What did the Scottish Government do because of the rising levels of homelessness?
Due to rising levels of homelessness, the Scottish Government set up the Homelessness Task Force to review the causes and nature of homelessness in Scotland. The first report of the Homelessness Task Force played a major role in shaping the homelessness provisions of the Housing (Scotland) Act 2001 by strengthening the legal rights of homeless people, establishing a strategic framework for preventing and tackling homelessness and creating a regulatory regime for homelessness services.
The final report was instrumental in the provisions that are contained in the Homelessness etc. (Scotland) Act 2003. The Homelessness Scotland Act 2003 Act also places a duty on local authorities to accommodate people who have been assessed as intentionally homeless.
The new legislation was implemented to radically overhaul the existing homelessness laws in Scotland, amending both the Housing (Scotland) Act 1987 and the Housing (Scotland) Act 2001. The amended act strengthened the legal rights of those that are/were homeless in Scotland by establishing a legal framework in respect of dealing with homelessness.

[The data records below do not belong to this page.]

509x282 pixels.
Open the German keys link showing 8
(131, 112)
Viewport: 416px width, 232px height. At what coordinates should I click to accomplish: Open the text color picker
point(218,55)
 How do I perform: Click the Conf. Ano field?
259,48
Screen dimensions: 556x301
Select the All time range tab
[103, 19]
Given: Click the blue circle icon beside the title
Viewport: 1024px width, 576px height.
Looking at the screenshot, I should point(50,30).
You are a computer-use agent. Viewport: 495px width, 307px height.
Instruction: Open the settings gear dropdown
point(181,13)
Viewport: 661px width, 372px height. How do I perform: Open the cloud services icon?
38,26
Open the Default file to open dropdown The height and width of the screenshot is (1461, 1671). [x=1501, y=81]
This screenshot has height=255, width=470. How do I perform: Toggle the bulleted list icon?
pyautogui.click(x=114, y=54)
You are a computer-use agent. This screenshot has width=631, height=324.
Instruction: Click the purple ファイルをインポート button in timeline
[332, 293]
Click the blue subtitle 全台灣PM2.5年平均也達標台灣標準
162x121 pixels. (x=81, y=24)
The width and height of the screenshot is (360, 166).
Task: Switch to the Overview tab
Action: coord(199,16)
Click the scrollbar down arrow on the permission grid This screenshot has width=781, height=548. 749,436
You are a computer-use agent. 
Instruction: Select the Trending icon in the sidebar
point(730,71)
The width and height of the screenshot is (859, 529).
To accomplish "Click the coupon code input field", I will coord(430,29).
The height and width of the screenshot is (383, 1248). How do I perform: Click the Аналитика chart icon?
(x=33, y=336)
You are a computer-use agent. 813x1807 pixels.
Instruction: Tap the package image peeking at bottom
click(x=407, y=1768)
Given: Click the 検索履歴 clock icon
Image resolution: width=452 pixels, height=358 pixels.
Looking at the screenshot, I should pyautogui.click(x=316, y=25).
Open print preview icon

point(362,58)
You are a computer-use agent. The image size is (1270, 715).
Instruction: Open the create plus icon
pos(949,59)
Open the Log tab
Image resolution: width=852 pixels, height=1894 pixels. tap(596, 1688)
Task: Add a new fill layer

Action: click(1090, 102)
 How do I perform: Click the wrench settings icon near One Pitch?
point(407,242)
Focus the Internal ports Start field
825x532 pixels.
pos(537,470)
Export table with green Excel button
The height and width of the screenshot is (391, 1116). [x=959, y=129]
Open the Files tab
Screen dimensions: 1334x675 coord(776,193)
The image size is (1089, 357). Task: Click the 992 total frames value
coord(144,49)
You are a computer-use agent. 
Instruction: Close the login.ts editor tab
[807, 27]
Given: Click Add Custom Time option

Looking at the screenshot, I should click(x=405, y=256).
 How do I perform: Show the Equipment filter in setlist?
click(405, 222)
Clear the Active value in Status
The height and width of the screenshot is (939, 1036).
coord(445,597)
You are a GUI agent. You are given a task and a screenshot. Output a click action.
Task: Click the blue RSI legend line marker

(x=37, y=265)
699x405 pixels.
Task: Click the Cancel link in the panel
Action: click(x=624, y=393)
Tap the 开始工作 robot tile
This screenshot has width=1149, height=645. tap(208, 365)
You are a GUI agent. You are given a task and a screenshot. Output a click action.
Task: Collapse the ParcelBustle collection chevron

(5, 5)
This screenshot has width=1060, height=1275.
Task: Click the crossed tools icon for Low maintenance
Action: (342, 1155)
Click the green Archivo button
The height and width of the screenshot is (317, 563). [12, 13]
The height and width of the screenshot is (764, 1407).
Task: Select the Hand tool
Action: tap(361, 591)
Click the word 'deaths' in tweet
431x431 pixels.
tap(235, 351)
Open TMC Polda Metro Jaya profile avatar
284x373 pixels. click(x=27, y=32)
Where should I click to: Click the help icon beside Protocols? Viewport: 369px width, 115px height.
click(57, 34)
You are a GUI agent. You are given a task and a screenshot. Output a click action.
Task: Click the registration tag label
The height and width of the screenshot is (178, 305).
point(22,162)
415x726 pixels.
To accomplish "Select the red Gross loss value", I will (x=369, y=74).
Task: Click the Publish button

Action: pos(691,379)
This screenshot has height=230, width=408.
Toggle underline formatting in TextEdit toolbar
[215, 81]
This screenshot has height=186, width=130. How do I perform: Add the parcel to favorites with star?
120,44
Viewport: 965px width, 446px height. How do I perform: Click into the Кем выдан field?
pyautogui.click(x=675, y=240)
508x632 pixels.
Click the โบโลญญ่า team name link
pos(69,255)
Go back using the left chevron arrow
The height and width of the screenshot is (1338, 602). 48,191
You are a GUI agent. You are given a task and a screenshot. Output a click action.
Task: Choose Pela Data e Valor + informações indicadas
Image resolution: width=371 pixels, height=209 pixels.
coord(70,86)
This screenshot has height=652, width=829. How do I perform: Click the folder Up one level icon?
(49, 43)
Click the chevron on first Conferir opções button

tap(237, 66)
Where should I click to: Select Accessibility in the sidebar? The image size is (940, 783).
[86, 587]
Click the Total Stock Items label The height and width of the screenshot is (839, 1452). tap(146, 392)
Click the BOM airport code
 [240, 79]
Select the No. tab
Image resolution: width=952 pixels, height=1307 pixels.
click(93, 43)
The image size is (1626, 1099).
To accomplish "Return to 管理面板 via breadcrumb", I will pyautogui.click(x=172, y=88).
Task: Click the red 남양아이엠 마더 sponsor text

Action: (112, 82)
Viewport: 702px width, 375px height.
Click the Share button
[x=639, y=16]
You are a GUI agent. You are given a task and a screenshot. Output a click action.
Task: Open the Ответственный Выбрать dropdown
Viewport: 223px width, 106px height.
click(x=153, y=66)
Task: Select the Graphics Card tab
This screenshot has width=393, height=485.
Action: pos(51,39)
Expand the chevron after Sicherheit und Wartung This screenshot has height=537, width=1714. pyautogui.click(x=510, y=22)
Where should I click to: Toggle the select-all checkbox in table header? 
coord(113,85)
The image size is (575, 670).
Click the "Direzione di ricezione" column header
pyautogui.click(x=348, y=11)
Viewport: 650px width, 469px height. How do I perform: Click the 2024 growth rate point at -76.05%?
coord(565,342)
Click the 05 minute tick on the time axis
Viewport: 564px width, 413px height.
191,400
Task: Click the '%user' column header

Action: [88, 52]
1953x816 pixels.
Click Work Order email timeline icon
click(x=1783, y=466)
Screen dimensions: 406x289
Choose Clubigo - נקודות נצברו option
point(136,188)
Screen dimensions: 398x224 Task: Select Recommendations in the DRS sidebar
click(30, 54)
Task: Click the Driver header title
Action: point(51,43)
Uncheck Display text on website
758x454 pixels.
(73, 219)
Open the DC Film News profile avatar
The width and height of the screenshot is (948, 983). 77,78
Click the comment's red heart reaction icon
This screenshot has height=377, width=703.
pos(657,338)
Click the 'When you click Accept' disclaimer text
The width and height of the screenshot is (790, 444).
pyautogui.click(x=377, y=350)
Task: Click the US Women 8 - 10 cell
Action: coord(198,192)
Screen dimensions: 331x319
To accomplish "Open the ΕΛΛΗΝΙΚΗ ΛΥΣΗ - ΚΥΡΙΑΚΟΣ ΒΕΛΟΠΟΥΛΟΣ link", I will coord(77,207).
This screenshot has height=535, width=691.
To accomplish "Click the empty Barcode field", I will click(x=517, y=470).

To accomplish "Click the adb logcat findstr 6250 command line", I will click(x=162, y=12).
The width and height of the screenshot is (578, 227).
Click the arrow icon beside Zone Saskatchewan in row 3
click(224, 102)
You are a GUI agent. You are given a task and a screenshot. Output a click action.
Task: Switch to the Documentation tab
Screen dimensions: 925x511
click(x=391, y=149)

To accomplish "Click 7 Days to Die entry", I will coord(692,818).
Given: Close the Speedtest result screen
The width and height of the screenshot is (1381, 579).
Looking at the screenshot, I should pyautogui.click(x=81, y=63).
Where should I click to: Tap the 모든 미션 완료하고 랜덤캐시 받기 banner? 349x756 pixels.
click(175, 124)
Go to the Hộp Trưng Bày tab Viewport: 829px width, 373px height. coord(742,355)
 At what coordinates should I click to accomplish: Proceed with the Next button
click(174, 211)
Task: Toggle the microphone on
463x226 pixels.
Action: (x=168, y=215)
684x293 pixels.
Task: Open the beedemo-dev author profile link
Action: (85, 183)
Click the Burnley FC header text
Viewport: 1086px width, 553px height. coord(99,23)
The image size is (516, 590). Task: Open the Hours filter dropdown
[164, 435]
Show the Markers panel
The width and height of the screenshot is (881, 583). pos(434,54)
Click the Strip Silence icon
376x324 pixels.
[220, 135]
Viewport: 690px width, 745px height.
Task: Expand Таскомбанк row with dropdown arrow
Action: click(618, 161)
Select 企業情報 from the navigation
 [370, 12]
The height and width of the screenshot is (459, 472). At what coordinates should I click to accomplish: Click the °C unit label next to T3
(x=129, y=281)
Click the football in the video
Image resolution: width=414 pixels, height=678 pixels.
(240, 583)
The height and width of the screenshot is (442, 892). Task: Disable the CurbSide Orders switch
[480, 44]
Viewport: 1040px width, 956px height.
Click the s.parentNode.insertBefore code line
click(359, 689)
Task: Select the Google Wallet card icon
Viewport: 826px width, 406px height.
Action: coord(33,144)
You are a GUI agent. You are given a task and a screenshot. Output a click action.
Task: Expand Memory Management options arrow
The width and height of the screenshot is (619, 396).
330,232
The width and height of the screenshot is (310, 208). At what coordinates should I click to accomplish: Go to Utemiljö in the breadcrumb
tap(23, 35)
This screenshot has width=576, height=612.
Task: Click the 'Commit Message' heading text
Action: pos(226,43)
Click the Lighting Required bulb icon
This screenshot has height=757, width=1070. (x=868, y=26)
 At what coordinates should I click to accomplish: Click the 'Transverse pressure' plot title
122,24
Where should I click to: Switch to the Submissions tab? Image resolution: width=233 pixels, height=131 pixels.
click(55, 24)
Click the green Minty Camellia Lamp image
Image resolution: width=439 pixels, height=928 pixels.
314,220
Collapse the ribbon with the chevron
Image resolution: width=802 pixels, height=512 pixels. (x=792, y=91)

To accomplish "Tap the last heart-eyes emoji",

Whereas Finland has adopted a Housing First approach at a national level, in Scotland local authorities still relies on hostels, bed & breakfast accommodation temporary and supported accommodation.
Both countries housing policy in relation to homelessness has followed Charles Lindblom divergent theory with various processes being implemented at different stages, Finland currently has Housing First as their main program to eliminate homelessness and their next step is to improve the multidisciplinary working of the various agencies involved to enhance their homelessness prevention activities and to identify risks of homelessness at an early stage. In Scotland it started with the homeless task force and based on their work policies were implemented over time in incremental stages. Homelessness policy is a work-in-progress in each of the countries.